Une fois réussie la prononciation du titre du film, très certainement vous vous demanderez ce que celui-ci peut bien vouloir dire. Ko.yaa.nis.qatsi (tiré de la langue des indiens Hopi) signifie : 1)vie folle ; 2)vie tumultueuse ; 3) vie se désagrégeant ; 4) vie déséquilibirée ; 5) existence exigeant un autre mode de vie. Psalmodié en choeur au début et à la fin du film, c’est un peu comme si ce mot se trouvait à avoir la valeur d’une prophétie que les Indiens Hopi auraient prévu il y a très longtemps : la prophétie d’une planète colonisée et exploitée par l’homme au rythme infernal de la modernité. Le film pourrait alors être vu comme une sorte de version imagée de celle-ci. Sans commentaires, au rythme d’un montage visuel où les images ne manquent pas d’être époustouflantes et sont en osmose avec un univers musical signé Philip Glass, "Koyaanisqatsi" nous transporte dans un étonnant voyage au travers du paysage américain, du calme mystérieux et intemporel du Grand Canyon et du désert Californien à la frénésie de New York, de Los Angeles, de Las Vegas...

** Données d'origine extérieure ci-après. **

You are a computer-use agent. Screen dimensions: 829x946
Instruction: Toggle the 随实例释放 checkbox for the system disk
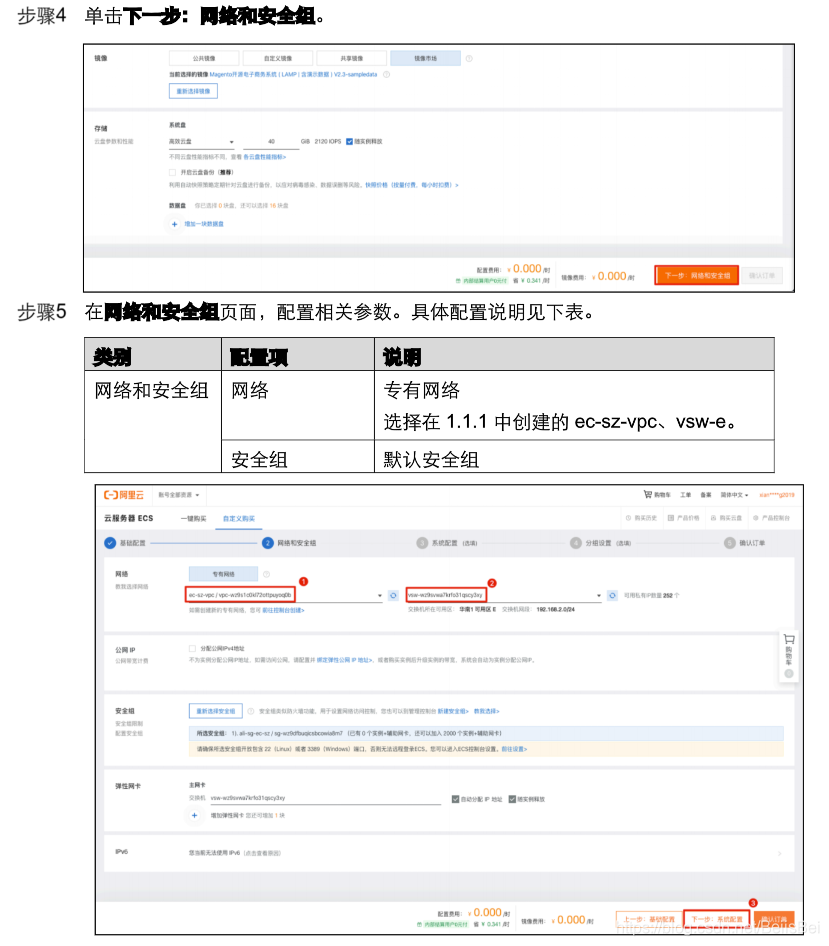347,140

Today We Are Going to Build a House
Sergeï Loznica et Marat Magambetova, Russie/Rusland, 35mm, 30’, 1996
1/9 > 22.00
Dans la terre humide, la grisaille et le vent, Loznica nous distille le quotidien de certains ouvriers russes.
Dans leur travail routinier et archaïque, Loznica décèle une poésie inattendue en glanant, çà et là, les événements d’une journée sur ce chantier. Le temps semble figé, le travail avance à petits pas. Pourtant, le lendemain, la bâtisse se dresse fièrement.